Keduanya terdiam sejenak, saling menatap dengan dingin, seolah mencoba membaca isi pikiran masing-masing.
“Mengirim pembunuh untuk membunuhku, kau benar-benar meremehkanku, Hanz Liu!” cetus Holdes, nadanya penuh amarah.
“Bukankah kita imbas? Sebelumnya banyak anak buahku mati di tanganmu. Kali ini aku ingin balas dendam,” jawab Hanz Liu tenang, tetapi matanya menyimpan bara.
“Seorang pria sejati seharusnya melakukannya terang-terangan. Tapi kau malah mendadak menyerang — kelihatannya kau sangat tidak yakin pada dirimu sendiri,” ujar Holdes, suaranya dingin seperti es.
“Holdes Shen, kau telah membunuh banyak anggotaku. Nyawa mereka tidak bisa kau ganti. Hari ini kita bisa bertemu di sini, dendam kita harus diselesaikan sekarang juga,” kata Hanz tegas.
“Tentu saja. Dan satu lagi, karena kita semua telah berada di sini, maka tidak ada satu pun yang bisa keluar dari sini hidup-hidup,” kecam Holdes.
“Mana anak buahku? Setidaknya aku harus melihat mereka,” ujar Hanz.
Bowie memberi perintah pada anak buahnya yang berjaga di pintu.

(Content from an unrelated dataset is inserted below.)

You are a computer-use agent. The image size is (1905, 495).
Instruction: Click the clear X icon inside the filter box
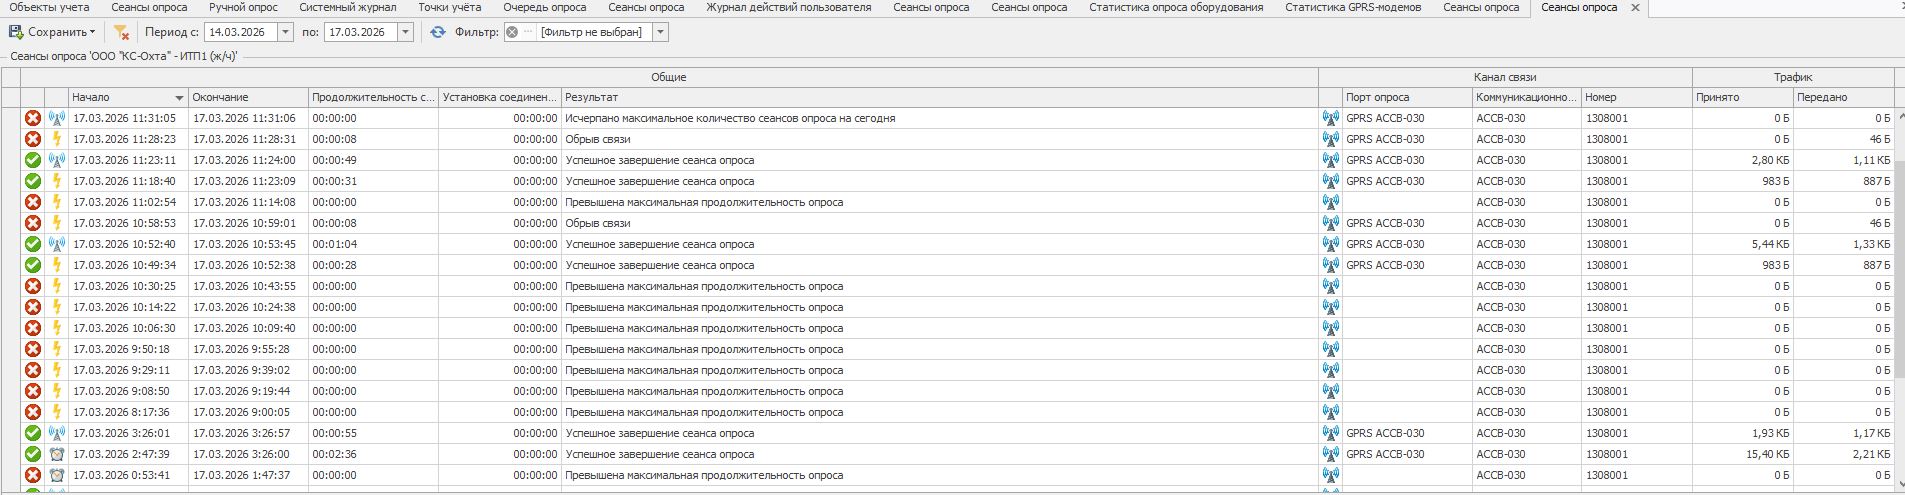(x=512, y=32)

Pintu dibuka, terlihat beberapa anak buah Hanz yang terluka parah. Mereka dibawa masuk dengan paksa, wajah mereka meringis kesakitan.

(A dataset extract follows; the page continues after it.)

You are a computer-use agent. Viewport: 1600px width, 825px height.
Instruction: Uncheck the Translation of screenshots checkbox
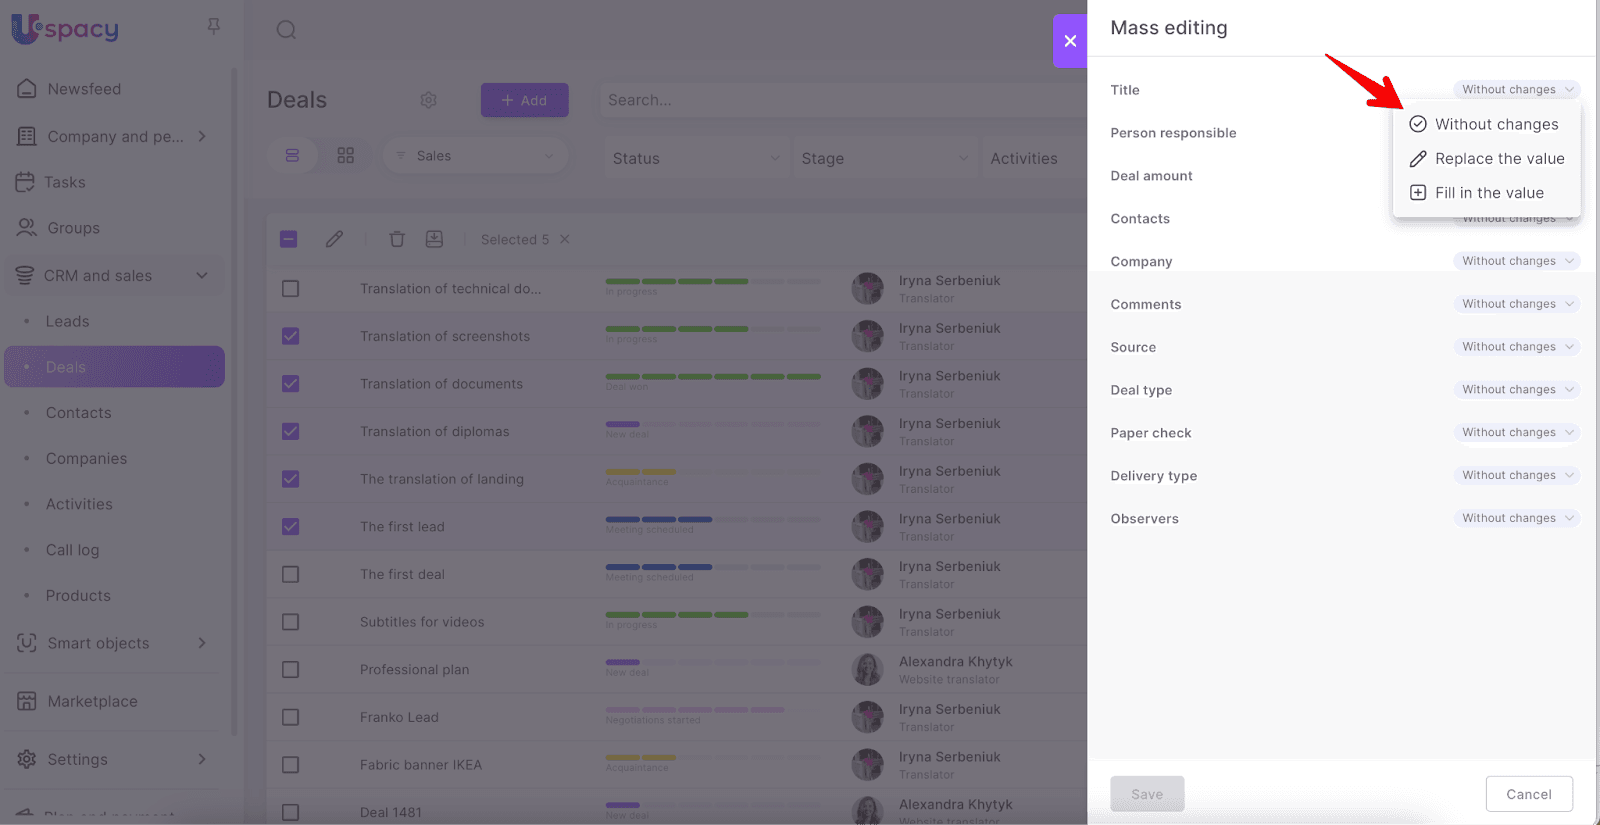click(290, 336)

Hanz melihat anggota-anggota yang terluka parah itu, mengepalkan tangan menahan emosi.
“Seharusnya aku membunuh mereka saja, tapi kurasa ini hanya mengotori tanganku. Karena yang aku inginkan adalah nyawamu,” kata Holdes.
“Holdes Shen, kau bukan manusia,” ujar Hanz.

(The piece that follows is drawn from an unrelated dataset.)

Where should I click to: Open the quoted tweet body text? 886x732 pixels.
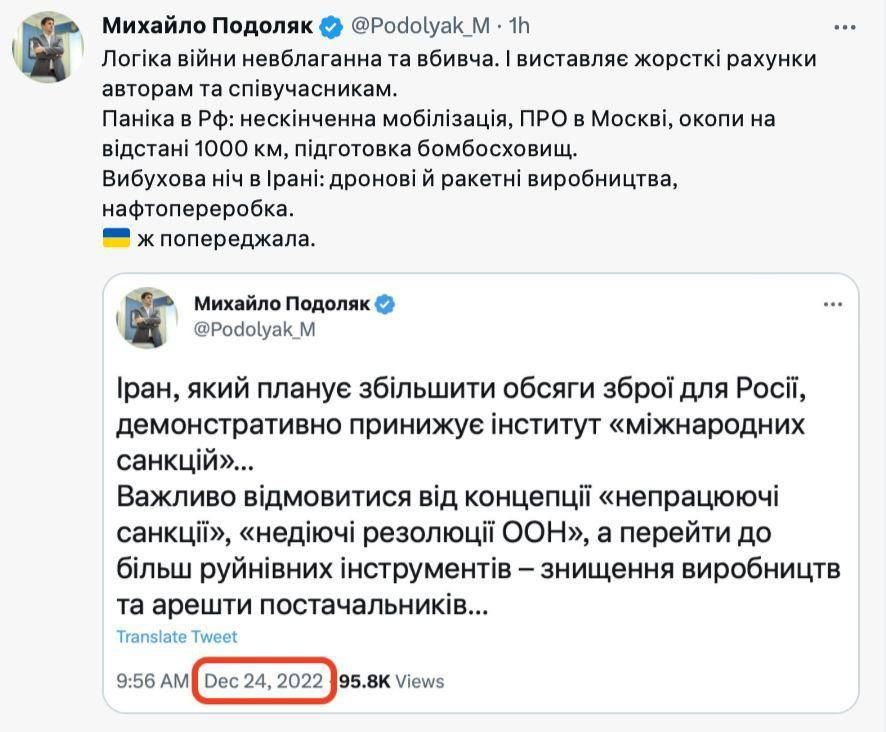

“Kita sama-sama dari dunia bawah tanah. Bukankah seharusnya kita siap mati? Kalau tidak ingin mereka mati, maka jangan mengirim mereka. Karena aku tidak yakin bisa melepaskan mereka. Hari ini di antara kita, hanya ada satu yang hidup,” ucap Holdes dengan ancaman.
Kedua kelompok saling mendorong senjata mereka. Sejumlah anggota Hanz dan Holdes maju, menunggu perintah.
Sementara itu Holdes dan Hanz sama-sama menggenggam senjata mereka di bawah meja, siap menembak kapan pun.
Suasana tegang dan memanas di restoran itu; hanya dua kelompok mafia yang hadir.
Di luar, beberapa sniper terlihat sedang menunggu perintah. Laser penunjuk dari sniper telah siap mengunci kepala Hanz dan beberapa anak buahnya.
“Holdes Shen, dendam kita harus berakhir hari ini juga,” ucap Hanz dengan tatapan tajam.
“Tentu saja!” jawab Holdes dengan senyum sinis.